Given instruction >>
Convert the lines of the records from the line containing "1000x622 pixels. At" through the end of the records, both included, into a numbered list. Omit blank lines and leave the pictures out.
-- START Given records --
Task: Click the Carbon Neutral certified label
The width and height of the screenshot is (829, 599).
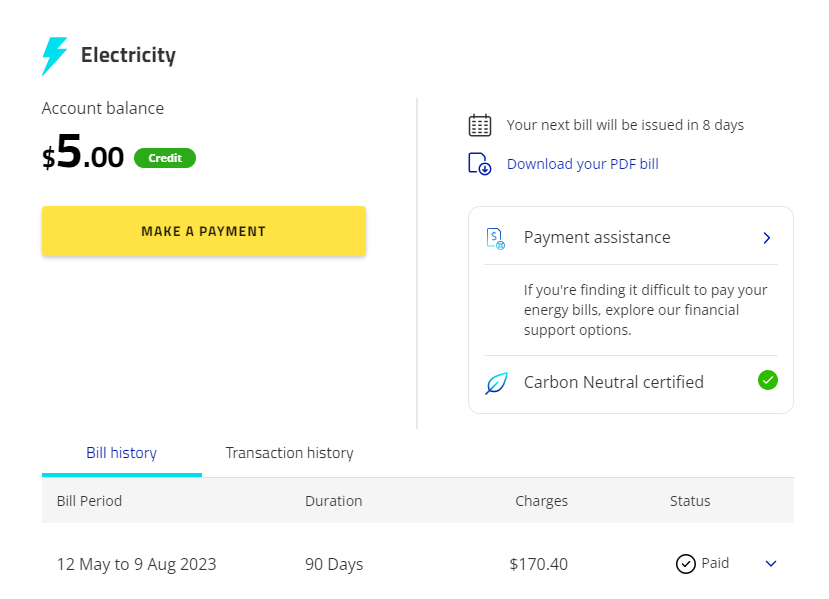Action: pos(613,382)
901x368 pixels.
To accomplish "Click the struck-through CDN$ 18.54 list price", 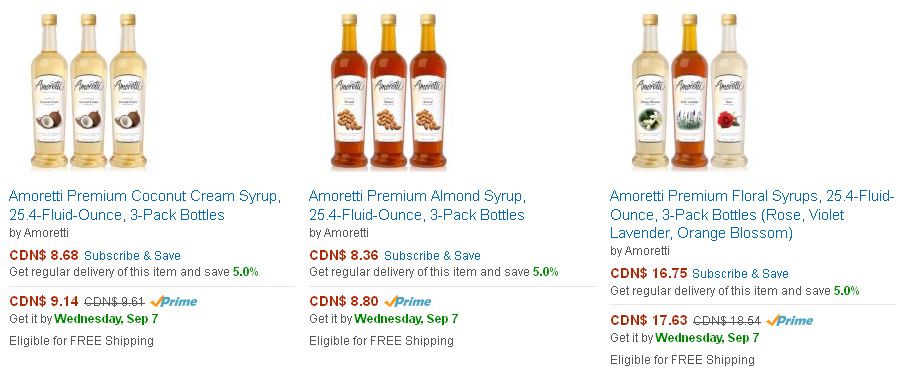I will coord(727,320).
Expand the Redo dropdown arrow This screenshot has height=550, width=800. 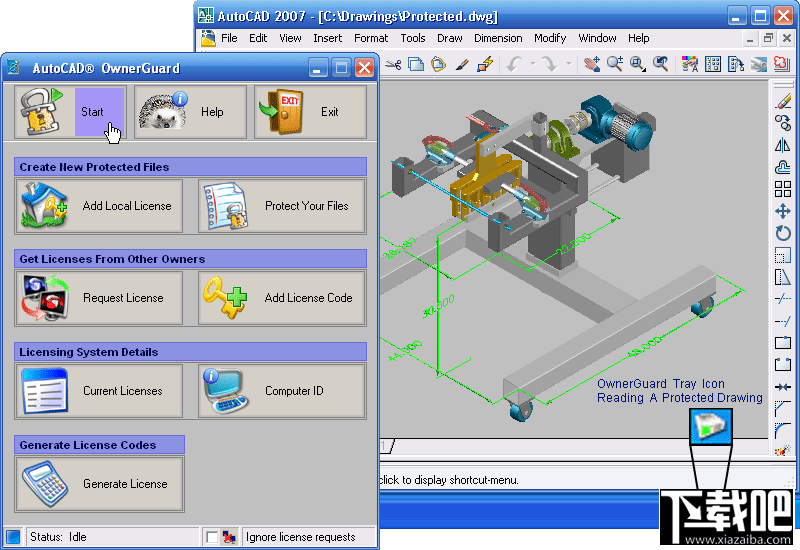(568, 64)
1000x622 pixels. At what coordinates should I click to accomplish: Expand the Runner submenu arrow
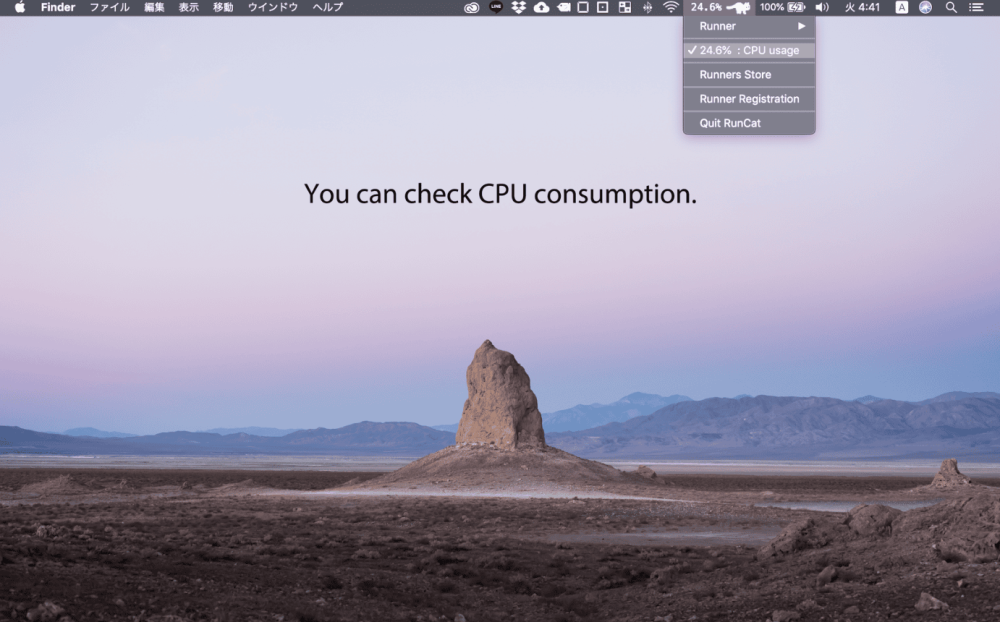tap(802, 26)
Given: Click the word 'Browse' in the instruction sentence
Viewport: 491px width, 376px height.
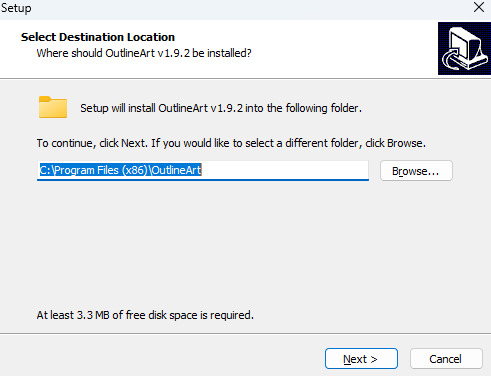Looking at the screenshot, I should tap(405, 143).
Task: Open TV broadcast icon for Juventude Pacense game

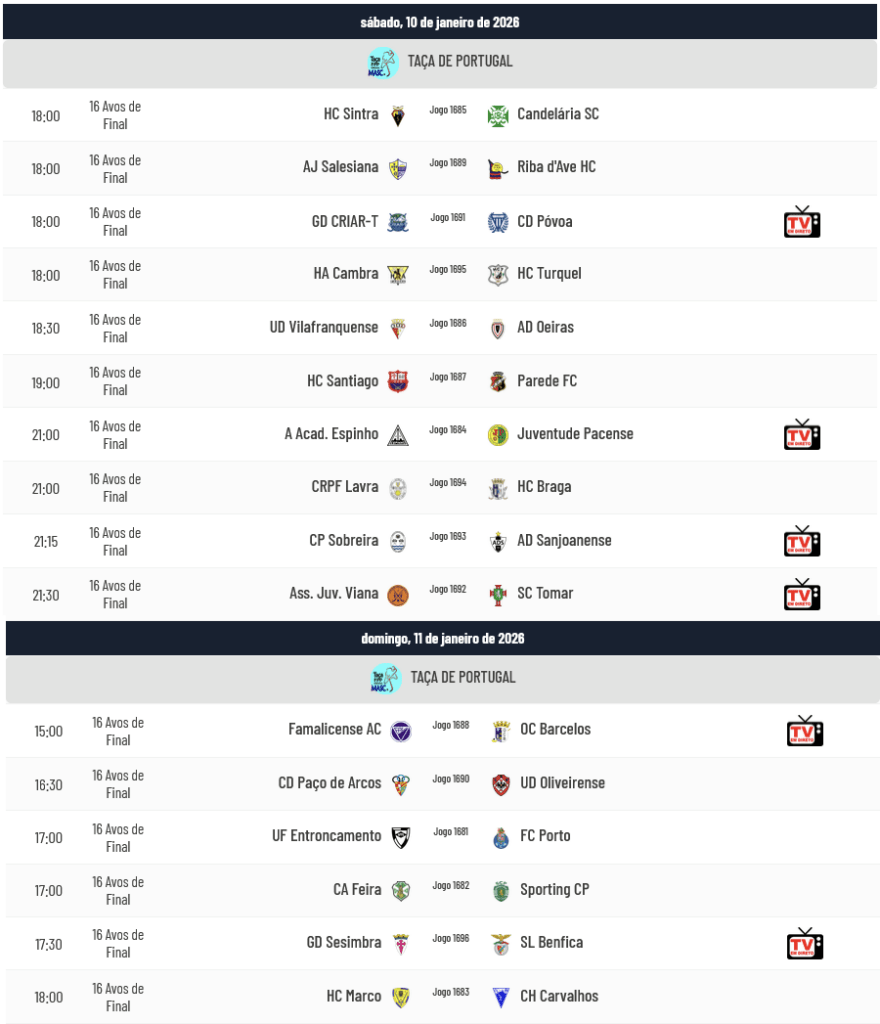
-- END Given records --
Expected answer >>
1. 1000x622 pixels. At what coordinates should I click to accomplish: Expand the Runner submenu arrow
2. tap(802, 26)
3. Given: Click the word 'Browse' in the instruction sentence
4. Viewport: 491px width, 376px height.
5. Looking at the screenshot, I should tap(405, 143).
6. Task: Open TV broadcast icon for Juventude Pacense game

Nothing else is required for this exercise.